**Exercise requirements**:
Restate the listing below with no word altered.

**Material shown**:
◆ ◆ ◆

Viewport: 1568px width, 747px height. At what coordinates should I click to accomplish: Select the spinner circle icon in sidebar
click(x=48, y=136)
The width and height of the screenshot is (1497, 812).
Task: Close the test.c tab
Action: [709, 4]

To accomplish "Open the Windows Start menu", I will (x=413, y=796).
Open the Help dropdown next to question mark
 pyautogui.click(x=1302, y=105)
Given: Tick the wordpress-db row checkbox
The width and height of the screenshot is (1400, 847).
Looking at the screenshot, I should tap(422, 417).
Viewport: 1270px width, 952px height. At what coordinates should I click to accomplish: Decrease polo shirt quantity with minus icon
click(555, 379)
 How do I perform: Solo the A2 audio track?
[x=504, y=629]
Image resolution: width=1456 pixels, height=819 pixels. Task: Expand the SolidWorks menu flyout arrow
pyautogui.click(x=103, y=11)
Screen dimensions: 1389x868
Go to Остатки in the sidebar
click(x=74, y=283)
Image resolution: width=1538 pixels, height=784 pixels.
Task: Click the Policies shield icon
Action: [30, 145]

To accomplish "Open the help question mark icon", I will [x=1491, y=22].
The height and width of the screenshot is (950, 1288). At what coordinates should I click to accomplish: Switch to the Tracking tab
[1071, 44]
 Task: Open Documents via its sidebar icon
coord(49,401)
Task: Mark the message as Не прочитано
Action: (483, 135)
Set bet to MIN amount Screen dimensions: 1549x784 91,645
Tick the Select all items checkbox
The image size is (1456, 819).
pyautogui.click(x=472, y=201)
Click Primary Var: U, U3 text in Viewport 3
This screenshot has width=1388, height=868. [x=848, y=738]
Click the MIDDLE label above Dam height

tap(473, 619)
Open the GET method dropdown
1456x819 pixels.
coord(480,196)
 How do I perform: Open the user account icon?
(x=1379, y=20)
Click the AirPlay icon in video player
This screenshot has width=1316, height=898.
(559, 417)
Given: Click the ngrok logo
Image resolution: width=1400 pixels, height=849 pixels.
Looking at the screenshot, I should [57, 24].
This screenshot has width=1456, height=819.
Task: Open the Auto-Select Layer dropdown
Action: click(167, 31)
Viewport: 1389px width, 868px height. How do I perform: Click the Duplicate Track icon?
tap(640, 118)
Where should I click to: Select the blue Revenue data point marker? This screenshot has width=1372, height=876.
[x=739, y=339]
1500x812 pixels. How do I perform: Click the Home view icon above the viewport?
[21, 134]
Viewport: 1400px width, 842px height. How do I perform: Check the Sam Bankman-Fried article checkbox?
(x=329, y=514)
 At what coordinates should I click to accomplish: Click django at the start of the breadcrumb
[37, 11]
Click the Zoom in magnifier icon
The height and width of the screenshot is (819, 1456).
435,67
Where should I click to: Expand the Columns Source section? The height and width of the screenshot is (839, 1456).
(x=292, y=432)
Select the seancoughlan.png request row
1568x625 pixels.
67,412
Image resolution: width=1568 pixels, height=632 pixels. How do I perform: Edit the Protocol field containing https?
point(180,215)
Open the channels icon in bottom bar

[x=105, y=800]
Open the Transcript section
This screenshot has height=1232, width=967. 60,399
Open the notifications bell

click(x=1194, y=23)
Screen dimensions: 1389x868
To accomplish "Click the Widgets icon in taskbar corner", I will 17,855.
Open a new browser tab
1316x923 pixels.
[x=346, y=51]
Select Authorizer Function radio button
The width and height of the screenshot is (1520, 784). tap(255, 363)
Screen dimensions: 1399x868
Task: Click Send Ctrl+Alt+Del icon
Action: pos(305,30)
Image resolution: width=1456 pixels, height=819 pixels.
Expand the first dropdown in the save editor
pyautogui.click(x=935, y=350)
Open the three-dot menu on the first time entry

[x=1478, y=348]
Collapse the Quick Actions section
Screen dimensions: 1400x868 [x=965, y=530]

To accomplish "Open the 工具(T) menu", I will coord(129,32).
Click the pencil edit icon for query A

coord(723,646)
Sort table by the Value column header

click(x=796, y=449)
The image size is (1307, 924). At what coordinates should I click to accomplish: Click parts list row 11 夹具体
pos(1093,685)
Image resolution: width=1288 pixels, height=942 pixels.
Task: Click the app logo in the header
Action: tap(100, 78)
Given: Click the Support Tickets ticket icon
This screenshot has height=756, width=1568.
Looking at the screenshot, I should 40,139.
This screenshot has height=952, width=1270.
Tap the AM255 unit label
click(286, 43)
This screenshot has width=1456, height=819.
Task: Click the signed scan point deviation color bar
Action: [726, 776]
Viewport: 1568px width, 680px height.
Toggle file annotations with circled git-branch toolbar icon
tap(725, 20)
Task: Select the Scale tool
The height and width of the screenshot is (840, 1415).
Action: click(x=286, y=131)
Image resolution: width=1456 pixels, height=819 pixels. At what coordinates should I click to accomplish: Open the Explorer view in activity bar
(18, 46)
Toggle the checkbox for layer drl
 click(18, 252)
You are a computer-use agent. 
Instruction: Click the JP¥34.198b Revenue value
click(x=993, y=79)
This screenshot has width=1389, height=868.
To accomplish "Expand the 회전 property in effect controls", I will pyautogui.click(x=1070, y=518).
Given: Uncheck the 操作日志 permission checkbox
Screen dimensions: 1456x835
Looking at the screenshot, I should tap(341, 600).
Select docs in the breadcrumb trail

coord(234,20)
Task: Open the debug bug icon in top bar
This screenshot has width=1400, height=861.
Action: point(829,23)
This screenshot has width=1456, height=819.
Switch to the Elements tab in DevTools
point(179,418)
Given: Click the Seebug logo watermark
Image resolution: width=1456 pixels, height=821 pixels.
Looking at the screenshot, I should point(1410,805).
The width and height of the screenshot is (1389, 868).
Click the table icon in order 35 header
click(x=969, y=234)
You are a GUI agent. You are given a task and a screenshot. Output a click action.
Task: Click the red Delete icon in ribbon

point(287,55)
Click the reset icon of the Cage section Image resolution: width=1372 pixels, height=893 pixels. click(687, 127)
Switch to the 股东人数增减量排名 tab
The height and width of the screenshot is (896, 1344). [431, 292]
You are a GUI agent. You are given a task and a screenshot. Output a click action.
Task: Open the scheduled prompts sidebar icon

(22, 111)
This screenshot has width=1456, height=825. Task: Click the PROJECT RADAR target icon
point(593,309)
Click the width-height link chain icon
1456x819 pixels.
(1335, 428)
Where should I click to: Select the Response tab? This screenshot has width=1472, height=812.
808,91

◆ ◆ ◆

**Finished exercise**:
Viewport: 1568px width, 747px height. At what coordinates should I click to accomplish: Select the spinner circle icon in sidebar
click(x=48, y=136)
The width and height of the screenshot is (1497, 812).
Task: Close the test.c tab
Action: [709, 4]

To accomplish "Open the Windows Start menu", I will (x=413, y=796).
Open the Help dropdown next to question mark
 pyautogui.click(x=1302, y=105)
Given: Tick the wordpress-db row checkbox
The width and height of the screenshot is (1400, 847).
Looking at the screenshot, I should tap(422, 417).
Viewport: 1270px width, 952px height. At what coordinates should I click to accomplish: Decrease polo shirt quantity with minus icon
click(555, 379)
 How do I perform: Solo the A2 audio track?
[x=504, y=629]
Image resolution: width=1456 pixels, height=819 pixels. Task: Expand the SolidWorks menu flyout arrow
pyautogui.click(x=103, y=11)
Screen dimensions: 1389x868
Go to Остатки in the sidebar
click(x=74, y=283)
Image resolution: width=1538 pixels, height=784 pixels.
Task: Click the Policies shield icon
Action: [30, 145]

To accomplish "Open the help question mark icon", I will [x=1491, y=22].
The height and width of the screenshot is (950, 1288). At what coordinates should I click to accomplish: Switch to the Tracking tab
[1071, 44]
 Task: Open Documents via its sidebar icon
coord(49,401)
Task: Mark the message as Не прочитано
Action: (483, 135)
Set bet to MIN amount Screen dimensions: 1549x784 91,645
Tick the Select all items checkbox
The image size is (1456, 819).
pyautogui.click(x=472, y=201)
Click Primary Var: U, U3 text in Viewport 3
This screenshot has width=1388, height=868. [x=848, y=738]
Click the MIDDLE label above Dam height

tap(473, 619)
Open the GET method dropdown
1456x819 pixels.
coord(480,196)
 How do I perform: Open the user account icon?
(x=1379, y=20)
Click the AirPlay icon in video player
This screenshot has width=1316, height=898.
(559, 417)
Given: Click the ngrok logo
Image resolution: width=1400 pixels, height=849 pixels.
Looking at the screenshot, I should [57, 24].
This screenshot has width=1456, height=819.
Task: Open the Auto-Select Layer dropdown
Action: click(167, 31)
Viewport: 1389px width, 868px height. How do I perform: Click the Duplicate Track icon?
tap(640, 118)
Where should I click to: Select the blue Revenue data point marker? This screenshot has width=1372, height=876.
[x=739, y=339]
1500x812 pixels. How do I perform: Click the Home view icon above the viewport?
[21, 134]
Viewport: 1400px width, 842px height. How do I perform: Check the Sam Bankman-Fried article checkbox?
(x=329, y=514)
 At what coordinates should I click to accomplish: Click django at the start of the breadcrumb
[37, 11]
Click the Zoom in magnifier icon
The height and width of the screenshot is (819, 1456).
435,67
Where should I click to: Expand the Columns Source section? The height and width of the screenshot is (839, 1456).
(x=292, y=432)
Select the seancoughlan.png request row
1568x625 pixels.
67,412
Image resolution: width=1568 pixels, height=632 pixels. How do I perform: Edit the Protocol field containing https?
point(180,215)
Open the channels icon in bottom bar

[x=105, y=800]
Open the Transcript section
This screenshot has height=1232, width=967. 60,399
Open the notifications bell

click(x=1194, y=23)
Screen dimensions: 1389x868
To accomplish "Click the Widgets icon in taskbar corner", I will 17,855.
Open a new browser tab
1316x923 pixels.
[x=346, y=51]
Select Authorizer Function radio button
The width and height of the screenshot is (1520, 784). tap(255, 363)
Screen dimensions: 1399x868
Task: Click Send Ctrl+Alt+Del icon
Action: pos(305,30)
Image resolution: width=1456 pixels, height=819 pixels.
Expand the first dropdown in the save editor
pyautogui.click(x=935, y=350)
Open the three-dot menu on the first time entry

[x=1478, y=348]
Collapse the Quick Actions section
Screen dimensions: 1400x868 [x=965, y=530]

To accomplish "Open the 工具(T) menu", I will coord(129,32).
Click the pencil edit icon for query A

coord(723,646)
Sort table by the Value column header

click(x=796, y=449)
The image size is (1307, 924). At what coordinates should I click to accomplish: Click parts list row 11 夹具体
pos(1093,685)
Image resolution: width=1288 pixels, height=942 pixels.
Task: Click the app logo in the header
Action: tap(100, 78)
Given: Click the Support Tickets ticket icon
This screenshot has height=756, width=1568.
Looking at the screenshot, I should 40,139.
This screenshot has height=952, width=1270.
Tap the AM255 unit label
click(286, 43)
This screenshot has width=1456, height=819.
Task: Click the signed scan point deviation color bar
Action: [726, 776]
Viewport: 1568px width, 680px height.
Toggle file annotations with circled git-branch toolbar icon
tap(725, 20)
Task: Select the Scale tool
The height and width of the screenshot is (840, 1415).
Action: click(x=286, y=131)
Image resolution: width=1456 pixels, height=819 pixels. At what coordinates should I click to accomplish: Open the Explorer view in activity bar
(18, 46)
Toggle the checkbox for layer drl
 click(18, 252)
You are a computer-use agent. 
Instruction: Click the JP¥34.198b Revenue value
click(x=993, y=79)
This screenshot has width=1389, height=868.
To accomplish "Expand the 회전 property in effect controls", I will pyautogui.click(x=1070, y=518).
Given: Uncheck the 操作日志 permission checkbox
Screen dimensions: 1456x835
Looking at the screenshot, I should tap(341, 600).
Select docs in the breadcrumb trail

coord(234,20)
Task: Open the debug bug icon in top bar
This screenshot has width=1400, height=861.
Action: point(829,23)
This screenshot has width=1456, height=819.
Switch to the Elements tab in DevTools
point(179,418)
Given: Click the Seebug logo watermark
Image resolution: width=1456 pixels, height=821 pixels.
Looking at the screenshot, I should point(1410,805).
The width and height of the screenshot is (1389, 868).
Click the table icon in order 35 header
click(x=969, y=234)
You are a GUI agent. You are given a task and a screenshot. Output a click action.
Task: Click the red Delete icon in ribbon

point(287,55)
Click the reset icon of the Cage section Image resolution: width=1372 pixels, height=893 pixels. click(687, 127)
Switch to the 股东人数增减量排名 tab
The height and width of the screenshot is (896, 1344). [431, 292]
You are a GUI agent. You are given a task and a screenshot. Output a click action.
Task: Open the scheduled prompts sidebar icon

(22, 111)
This screenshot has width=1456, height=825. Task: Click the PROJECT RADAR target icon
point(593,309)
Click the width-height link chain icon
1456x819 pixels.
(1335, 428)
Where should I click to: Select the Response tab? This screenshot has width=1472, height=812.
808,91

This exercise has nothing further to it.